Problem description: Once you reach the line containing "Instruction: Click the merge cells icon" in the entries below, write out that line and each one after it down to the line containing "Viewport: 1184px width, 823px height.", exactly and with nothing added.

======== Dataset excerpts

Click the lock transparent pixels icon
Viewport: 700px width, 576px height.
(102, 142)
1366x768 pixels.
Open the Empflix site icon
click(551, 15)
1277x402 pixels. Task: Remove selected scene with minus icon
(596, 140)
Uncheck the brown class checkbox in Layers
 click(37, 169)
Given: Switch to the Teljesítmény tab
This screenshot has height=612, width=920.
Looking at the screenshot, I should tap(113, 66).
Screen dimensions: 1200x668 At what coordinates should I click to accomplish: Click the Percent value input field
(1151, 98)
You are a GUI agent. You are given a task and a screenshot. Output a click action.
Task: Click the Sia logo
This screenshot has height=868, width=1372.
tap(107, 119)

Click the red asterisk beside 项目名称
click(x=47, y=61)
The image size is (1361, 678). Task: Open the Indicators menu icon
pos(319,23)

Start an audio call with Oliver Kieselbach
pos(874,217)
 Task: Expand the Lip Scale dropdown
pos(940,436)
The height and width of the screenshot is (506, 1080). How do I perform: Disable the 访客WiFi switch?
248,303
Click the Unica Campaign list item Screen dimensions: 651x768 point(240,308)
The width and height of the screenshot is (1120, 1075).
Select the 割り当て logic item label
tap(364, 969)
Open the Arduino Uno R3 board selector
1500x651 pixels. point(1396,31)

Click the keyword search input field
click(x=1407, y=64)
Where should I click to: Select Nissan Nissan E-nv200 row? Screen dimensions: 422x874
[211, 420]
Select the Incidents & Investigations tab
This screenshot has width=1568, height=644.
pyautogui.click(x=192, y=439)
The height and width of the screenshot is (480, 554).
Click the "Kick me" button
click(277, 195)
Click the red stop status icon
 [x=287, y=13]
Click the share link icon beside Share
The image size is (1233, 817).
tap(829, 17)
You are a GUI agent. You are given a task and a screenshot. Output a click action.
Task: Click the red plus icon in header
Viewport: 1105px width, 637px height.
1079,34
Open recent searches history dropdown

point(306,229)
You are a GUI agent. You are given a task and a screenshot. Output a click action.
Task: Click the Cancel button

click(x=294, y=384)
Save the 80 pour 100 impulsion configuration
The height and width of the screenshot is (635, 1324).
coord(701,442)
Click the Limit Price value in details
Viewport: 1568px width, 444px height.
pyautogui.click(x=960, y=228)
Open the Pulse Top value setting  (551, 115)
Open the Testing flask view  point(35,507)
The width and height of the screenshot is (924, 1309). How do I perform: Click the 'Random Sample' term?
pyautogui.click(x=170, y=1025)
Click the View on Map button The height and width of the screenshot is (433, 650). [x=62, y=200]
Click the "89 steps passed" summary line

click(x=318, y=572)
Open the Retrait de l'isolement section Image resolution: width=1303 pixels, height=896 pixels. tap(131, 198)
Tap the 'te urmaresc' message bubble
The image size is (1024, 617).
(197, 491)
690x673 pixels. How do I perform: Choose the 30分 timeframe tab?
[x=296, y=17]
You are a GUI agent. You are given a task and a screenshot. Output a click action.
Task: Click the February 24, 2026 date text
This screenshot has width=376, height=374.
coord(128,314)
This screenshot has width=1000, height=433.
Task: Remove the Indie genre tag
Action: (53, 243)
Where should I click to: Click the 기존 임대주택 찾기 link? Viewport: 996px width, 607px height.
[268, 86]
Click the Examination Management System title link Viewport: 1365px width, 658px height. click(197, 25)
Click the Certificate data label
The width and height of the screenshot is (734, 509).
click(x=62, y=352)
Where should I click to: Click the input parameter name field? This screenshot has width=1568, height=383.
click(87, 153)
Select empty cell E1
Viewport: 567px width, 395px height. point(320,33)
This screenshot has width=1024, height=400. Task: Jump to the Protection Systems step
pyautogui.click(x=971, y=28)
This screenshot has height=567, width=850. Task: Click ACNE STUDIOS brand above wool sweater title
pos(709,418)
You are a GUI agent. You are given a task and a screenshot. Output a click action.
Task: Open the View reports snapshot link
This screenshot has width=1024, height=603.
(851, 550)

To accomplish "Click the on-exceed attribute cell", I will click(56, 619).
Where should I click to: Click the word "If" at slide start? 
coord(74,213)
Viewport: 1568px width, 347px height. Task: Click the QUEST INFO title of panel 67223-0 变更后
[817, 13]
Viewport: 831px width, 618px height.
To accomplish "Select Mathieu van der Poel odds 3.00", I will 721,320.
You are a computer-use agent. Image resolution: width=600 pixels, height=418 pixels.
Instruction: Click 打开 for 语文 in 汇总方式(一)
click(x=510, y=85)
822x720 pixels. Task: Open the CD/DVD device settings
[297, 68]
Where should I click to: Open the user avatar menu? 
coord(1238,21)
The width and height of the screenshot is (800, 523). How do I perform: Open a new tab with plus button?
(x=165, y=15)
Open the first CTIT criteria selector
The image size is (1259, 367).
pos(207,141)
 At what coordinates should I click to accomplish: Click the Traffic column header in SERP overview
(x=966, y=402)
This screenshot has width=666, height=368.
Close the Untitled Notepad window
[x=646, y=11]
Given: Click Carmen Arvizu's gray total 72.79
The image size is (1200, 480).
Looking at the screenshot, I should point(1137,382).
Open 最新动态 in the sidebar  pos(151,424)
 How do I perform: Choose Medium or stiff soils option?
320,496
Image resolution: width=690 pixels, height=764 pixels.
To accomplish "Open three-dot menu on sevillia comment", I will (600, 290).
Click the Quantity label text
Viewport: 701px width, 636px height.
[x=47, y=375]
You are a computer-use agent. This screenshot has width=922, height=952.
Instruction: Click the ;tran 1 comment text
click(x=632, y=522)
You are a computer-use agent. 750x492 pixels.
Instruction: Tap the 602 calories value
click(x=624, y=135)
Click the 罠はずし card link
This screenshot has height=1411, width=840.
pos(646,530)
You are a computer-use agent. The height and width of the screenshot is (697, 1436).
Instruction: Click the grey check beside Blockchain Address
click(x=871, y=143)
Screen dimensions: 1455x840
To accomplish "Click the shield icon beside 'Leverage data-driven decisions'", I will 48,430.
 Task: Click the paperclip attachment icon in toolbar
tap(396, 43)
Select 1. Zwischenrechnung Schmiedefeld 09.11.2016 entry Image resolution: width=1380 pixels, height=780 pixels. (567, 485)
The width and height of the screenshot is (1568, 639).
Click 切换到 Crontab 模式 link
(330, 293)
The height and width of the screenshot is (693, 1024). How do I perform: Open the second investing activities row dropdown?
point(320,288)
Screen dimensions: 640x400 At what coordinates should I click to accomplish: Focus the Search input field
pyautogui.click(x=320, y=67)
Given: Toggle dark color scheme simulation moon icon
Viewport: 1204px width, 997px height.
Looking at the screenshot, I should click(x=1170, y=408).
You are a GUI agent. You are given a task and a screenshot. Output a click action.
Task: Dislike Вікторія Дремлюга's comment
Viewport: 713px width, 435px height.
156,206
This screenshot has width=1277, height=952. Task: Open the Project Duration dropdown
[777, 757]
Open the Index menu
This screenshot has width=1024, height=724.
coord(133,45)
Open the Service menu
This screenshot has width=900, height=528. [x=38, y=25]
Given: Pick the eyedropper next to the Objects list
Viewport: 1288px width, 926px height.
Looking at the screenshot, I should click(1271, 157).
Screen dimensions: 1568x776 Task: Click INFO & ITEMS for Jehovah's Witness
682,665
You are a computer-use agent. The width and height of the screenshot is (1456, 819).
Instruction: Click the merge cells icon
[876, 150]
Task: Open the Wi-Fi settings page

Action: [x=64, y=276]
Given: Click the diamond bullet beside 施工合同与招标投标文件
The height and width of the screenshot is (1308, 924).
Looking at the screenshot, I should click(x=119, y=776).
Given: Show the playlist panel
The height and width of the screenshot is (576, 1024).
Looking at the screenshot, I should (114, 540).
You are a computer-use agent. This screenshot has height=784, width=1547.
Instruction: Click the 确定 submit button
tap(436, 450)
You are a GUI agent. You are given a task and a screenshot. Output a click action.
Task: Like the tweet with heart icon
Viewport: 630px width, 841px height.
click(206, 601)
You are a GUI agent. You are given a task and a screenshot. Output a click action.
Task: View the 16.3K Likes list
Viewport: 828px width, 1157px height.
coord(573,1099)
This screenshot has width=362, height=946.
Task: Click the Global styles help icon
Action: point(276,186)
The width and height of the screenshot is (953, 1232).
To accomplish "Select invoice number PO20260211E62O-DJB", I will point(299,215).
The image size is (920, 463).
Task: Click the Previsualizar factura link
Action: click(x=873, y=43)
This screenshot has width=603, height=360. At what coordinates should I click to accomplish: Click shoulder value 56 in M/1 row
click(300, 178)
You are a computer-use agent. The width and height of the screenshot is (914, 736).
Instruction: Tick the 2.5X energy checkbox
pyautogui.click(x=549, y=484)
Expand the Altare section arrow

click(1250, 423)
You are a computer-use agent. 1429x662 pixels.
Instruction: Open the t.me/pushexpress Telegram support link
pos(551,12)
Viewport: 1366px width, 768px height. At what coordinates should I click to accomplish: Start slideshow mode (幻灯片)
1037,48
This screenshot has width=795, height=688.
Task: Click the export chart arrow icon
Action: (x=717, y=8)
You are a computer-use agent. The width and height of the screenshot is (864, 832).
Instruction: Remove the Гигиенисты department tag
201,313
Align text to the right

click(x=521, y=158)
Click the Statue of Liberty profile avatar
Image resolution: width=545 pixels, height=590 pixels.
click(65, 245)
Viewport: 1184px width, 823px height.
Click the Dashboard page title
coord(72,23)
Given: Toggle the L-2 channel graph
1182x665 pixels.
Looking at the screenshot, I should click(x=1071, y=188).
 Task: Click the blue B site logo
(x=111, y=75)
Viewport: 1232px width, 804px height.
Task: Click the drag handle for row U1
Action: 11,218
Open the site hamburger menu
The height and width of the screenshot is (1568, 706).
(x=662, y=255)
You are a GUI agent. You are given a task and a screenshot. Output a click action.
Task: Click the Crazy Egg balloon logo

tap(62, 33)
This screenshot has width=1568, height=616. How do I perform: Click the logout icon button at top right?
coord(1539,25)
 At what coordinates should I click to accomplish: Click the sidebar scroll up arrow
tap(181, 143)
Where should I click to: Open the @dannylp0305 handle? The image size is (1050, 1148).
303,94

================

Problem solution:
Instruction: Click the merge cells icon
[876, 150]
Task: Open the Wi-Fi settings page

Action: [x=64, y=276]
Given: Click the diamond bullet beside 施工合同与招标投标文件
The height and width of the screenshot is (1308, 924).
Looking at the screenshot, I should click(x=119, y=776).
Given: Show the playlist panel
The height and width of the screenshot is (576, 1024).
Looking at the screenshot, I should (114, 540).
You are a computer-use agent. This screenshot has height=784, width=1547.
Instruction: Click the 确定 submit button
tap(436, 450)
You are a GUI agent. You are given a task and a screenshot. Output a click action.
Task: Like the tweet with heart icon
Viewport: 630px width, 841px height.
click(206, 601)
You are a GUI agent. You are given a task and a screenshot. Output a click action.
Task: View the 16.3K Likes list
Viewport: 828px width, 1157px height.
coord(573,1099)
This screenshot has width=362, height=946.
Task: Click the Global styles help icon
Action: point(276,186)
The width and height of the screenshot is (953, 1232).
To accomplish "Select invoice number PO20260211E62O-DJB", I will point(299,215).
The image size is (920, 463).
Task: Click the Previsualizar factura link
Action: click(x=873, y=43)
This screenshot has width=603, height=360. At what coordinates should I click to accomplish: Click shoulder value 56 in M/1 row
click(300, 178)
You are a computer-use agent. The width and height of the screenshot is (914, 736).
Instruction: Tick the 2.5X energy checkbox
pyautogui.click(x=549, y=484)
Expand the Altare section arrow

click(1250, 423)
You are a computer-use agent. 1429x662 pixels.
Instruction: Open the t.me/pushexpress Telegram support link
pos(551,12)
Viewport: 1366px width, 768px height. At what coordinates should I click to accomplish: Start slideshow mode (幻灯片)
1037,48
This screenshot has width=795, height=688.
Task: Click the export chart arrow icon
Action: (x=717, y=8)
You are a computer-use agent. The width and height of the screenshot is (864, 832).
Instruction: Remove the Гигиенисты department tag
201,313
Align text to the right

click(x=521, y=158)
Click the Statue of Liberty profile avatar
Image resolution: width=545 pixels, height=590 pixels.
click(65, 245)
Viewport: 1184px width, 823px height.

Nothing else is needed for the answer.